Lycoming TIO-360 vs TSIO-360: why?
Topic: Pdf application letters
November 20, 2019 / By Belteshazzar Question:
I saw in a list of aircraft engines that both a TIO and TSIO 360 engine exist.
My understanding of engines is that a turbo is effectively "free" power because it is powered by exhaust gases while a supercharger is powered off the crankshaft. Since the point of the turbo is to maintain manifold pressure at altitude it seems to me that the "S" is effectively robbing you of horsepower at all altitudes. What aircraft applications would benefit from having the TSIO vs TIO engine installed?
The wikipedia page on the O-360 lists a TIO-360 as a turbocharged, fuel injected engine and a TSIO-360 as a Turbosupercharged, fuel injected engine. Since the Wiki page references the actual FAA documents (I even went and looked at them) the "S" is not simply a letter some confused individual typed. It isn't clear from the pdfs what a "turbosupercharger" is, and how it is different from a "turbocharger" but Lycoming most certainly did produce these two distinct engines.

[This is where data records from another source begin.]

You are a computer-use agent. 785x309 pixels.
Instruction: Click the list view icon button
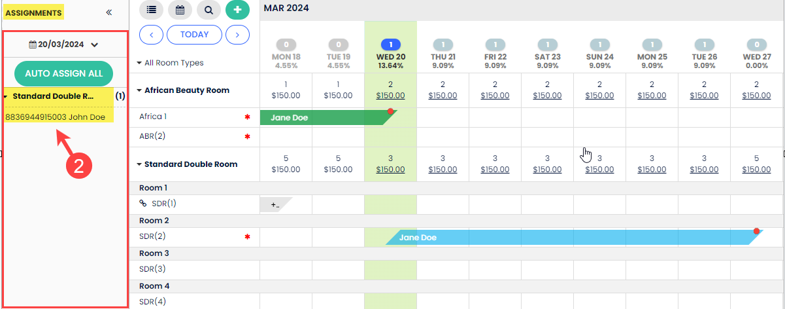click(152, 10)
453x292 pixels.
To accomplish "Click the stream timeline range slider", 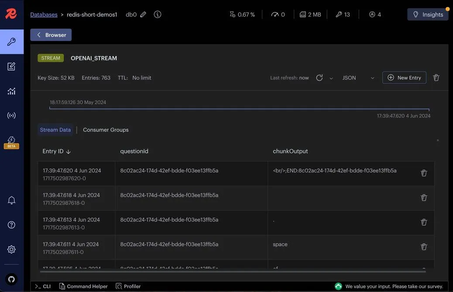I will [239, 109].
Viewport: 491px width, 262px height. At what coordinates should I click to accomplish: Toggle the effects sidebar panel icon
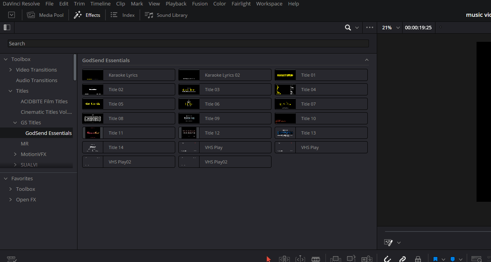pos(7,27)
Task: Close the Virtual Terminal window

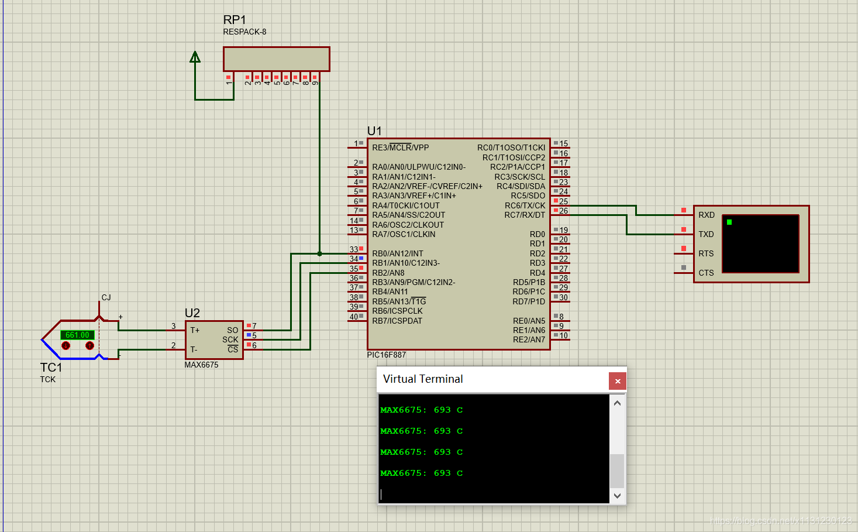Action: (618, 381)
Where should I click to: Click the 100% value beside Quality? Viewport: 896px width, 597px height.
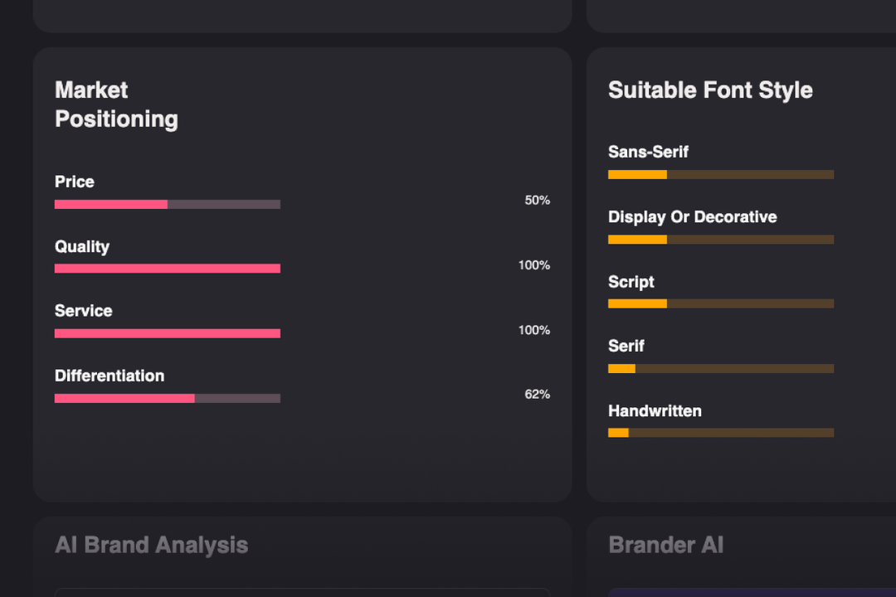(x=534, y=265)
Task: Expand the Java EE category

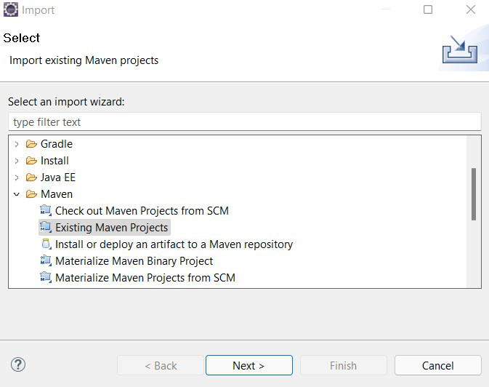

Best Answers: Lycoming TIO-360 vs TSIO-360: why?
Aaren | 10 days ago
HA - and you think Wiki is correct?
The TSIO-360 is Teledyne Continental
the TIO-360 is Lycoming
and here is the FAA Proof!
Notice in the list there is no Lycoming TSIO just TIO but there sure is a TSIO just made by Continental!
Hope that helps but check the Lycoming Catalog if you don't believe me.. The Wiki needs fixing just as it normally does!
ADD- I just went and checked the FAA refs. on the WIKI and the last one on the TSIO
is for Continental. You should recheck who its issued to.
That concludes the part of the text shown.